## RECORDS SHOWN

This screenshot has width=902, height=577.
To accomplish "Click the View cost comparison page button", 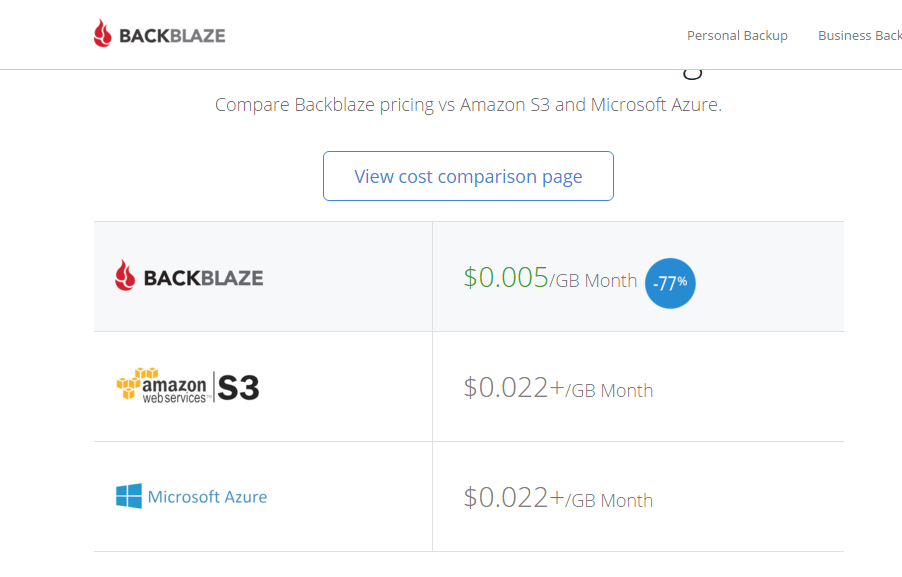I will pos(467,175).
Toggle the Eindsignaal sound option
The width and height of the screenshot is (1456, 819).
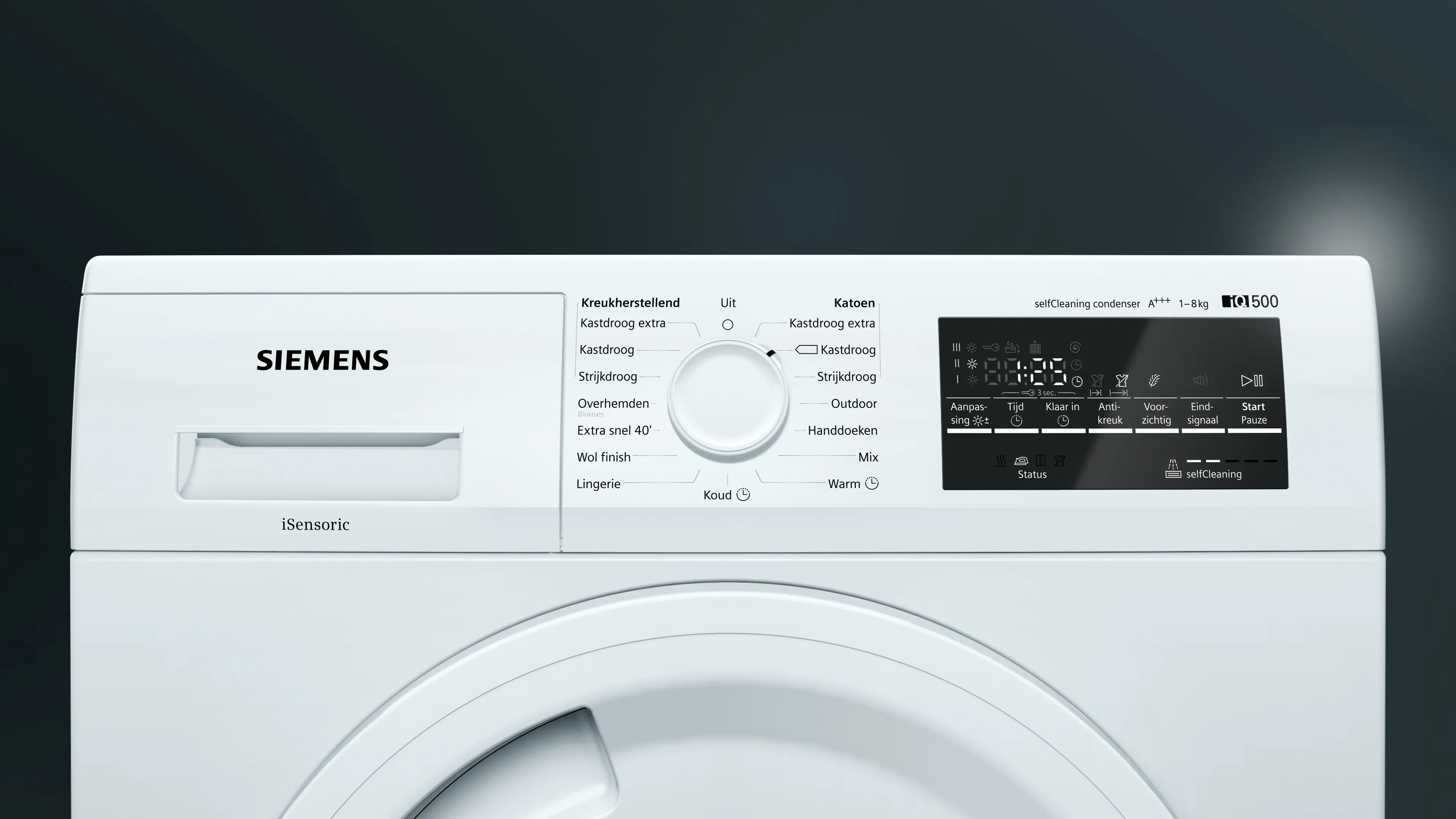tap(1202, 414)
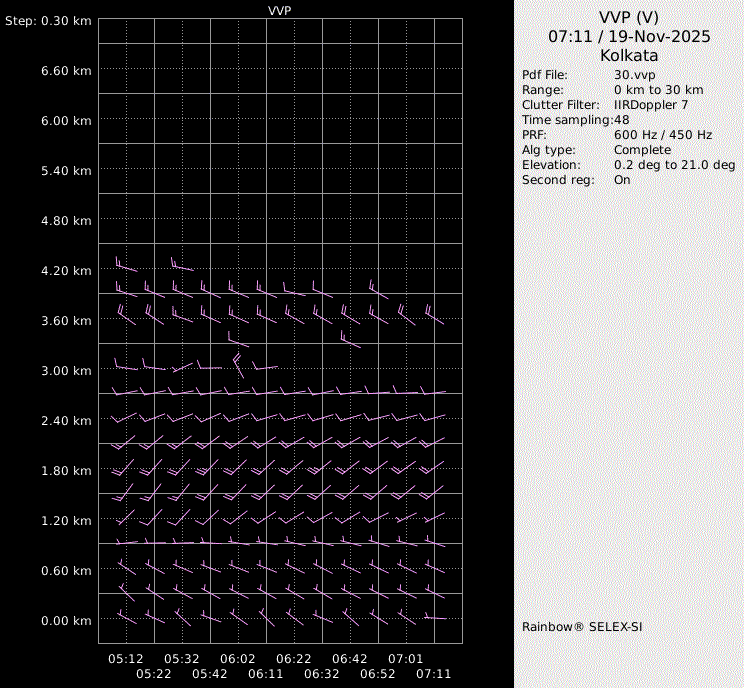744x688 pixels.
Task: Click the Pdf File value 30.vvp
Action: pos(634,75)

## WHAT YOU WILL DO
Rewrite the items starting at the line that contains "Toggle the Eindsignaal sound option" and continuing through the end of the items, changing "sound option" to "audio setting" and keeping everything else the same. Leave the pictures out of your answer.

## REPLY
Toggle the Eindsignaal audio setting
The width and height of the screenshot is (1456, 819).
tap(1202, 414)
744x688 pixels.
Task: Click the Pdf File value 30.vvp
Action: pos(634,75)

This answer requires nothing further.